The Rock as game platform greeted us as soon as we arrived in Hamar. To celebrate the Norwegian summer solstice “St. Hans”, some Lysties had gathered on a hard, rocky precipice gracefully disemboguing into the lake. The rock endured our fumbling, crawling, pulling and shoving with utmost stoicism, waiting for us to get our asses into semi-comfortable positions, smiling into impatient camera lenses. Waiting for a sunset that never quite arrived up there in the North.

It wasn’t until after the Summit the following day that we found out who our surprise teammate was: At the risk of drowning us in a sea of wit and professional sassiness, the organisers had put us in a team with playful design legend Simon Johnson from Bristol. We used an entire second breathtaking sunset at the lake on bonding over broken narratives, possibility spaces, and the beauty of simply being in the moment. Among other stuff, we agreed that rocks are good at that. And that we really like rocks for that. We also shared past experiences, and what it was we wanted from making games, again. For us (Ida and Sabine) designing games so far has been much about balancing evocative materials with broken language. Evocative materials are platforms encouraging the player  to do things that are often surprising. Broken language (language custom-tailored to the event) can be of great help when it comes to lubricating that platform. In the past, we made people enjoy rubbing their prosthetic noses against each oher while finding true love (Lovebirds) and made them be thanked for pleasuring a punny digital vulva (Cunt Touch This).
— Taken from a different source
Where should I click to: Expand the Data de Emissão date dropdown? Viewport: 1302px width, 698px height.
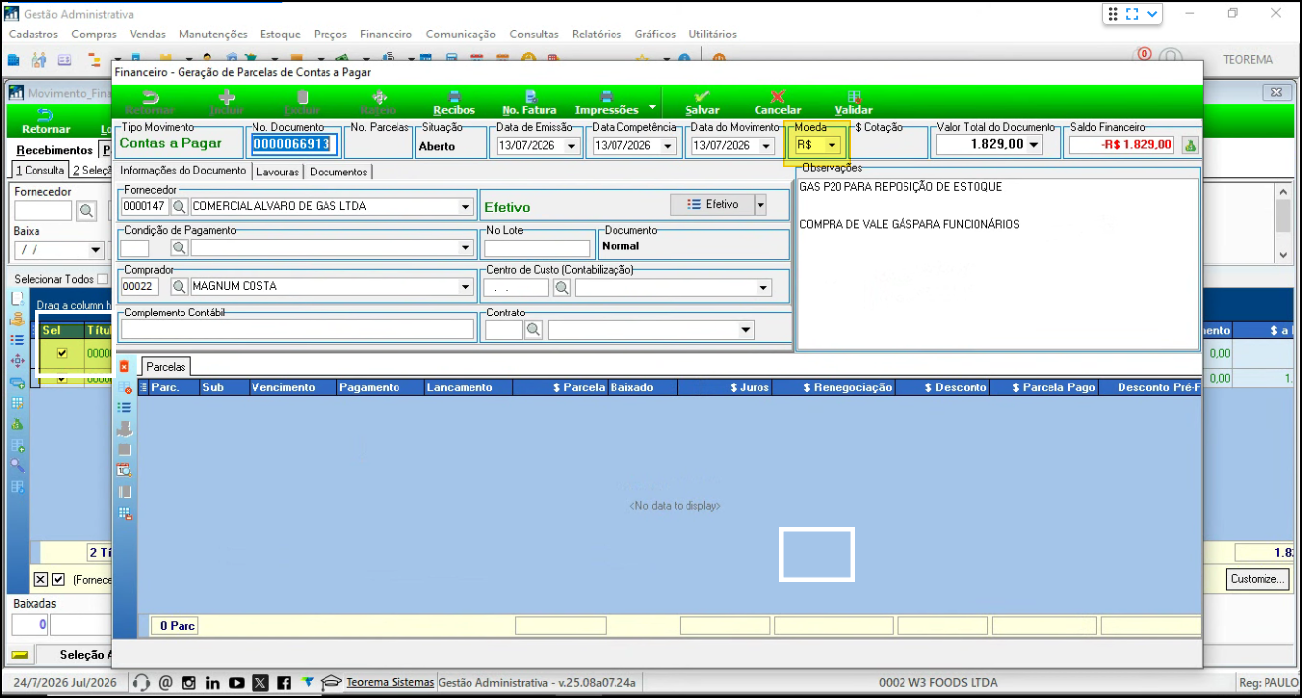[x=571, y=146]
We started the next day revisiting our common fascination with rocks. Their features, shapes, sizes, and colours were somewhat impressive. The way they felt, looked, smelled! The stories they would tell about the world if they could! We swarmed out and collected rocks we liked: Rocks that stood for a desire or fantasy, and rocks that were something we wanted to become. We sat down and took a moment to comment and compliment each others’ rocks.
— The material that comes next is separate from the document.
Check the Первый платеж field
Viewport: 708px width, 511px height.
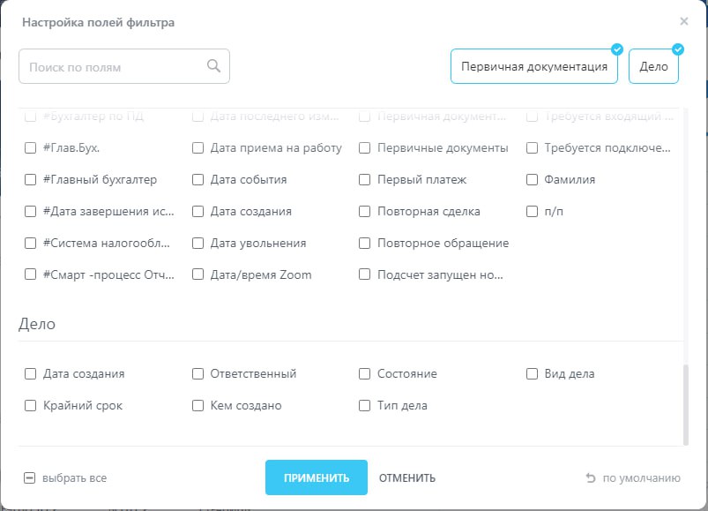coord(365,180)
It came in handy that during breakfast we had researched tutorials on dirty talking, learning, among other things, about the importance of paying attention to detail. This helped us note subtle features like surface structure, cavities, shapes and sizes affording different ways of rock fumbling. We observed that concepts like smoothness or roughness intersected handily with the language of intimate play. While making such suggestions, stroking rocks of interest, eye contacts grew longer, voices softened, and bursting laughter became more regular. We had commenced flirtation mode, and we were not about to stop it until goodbyes.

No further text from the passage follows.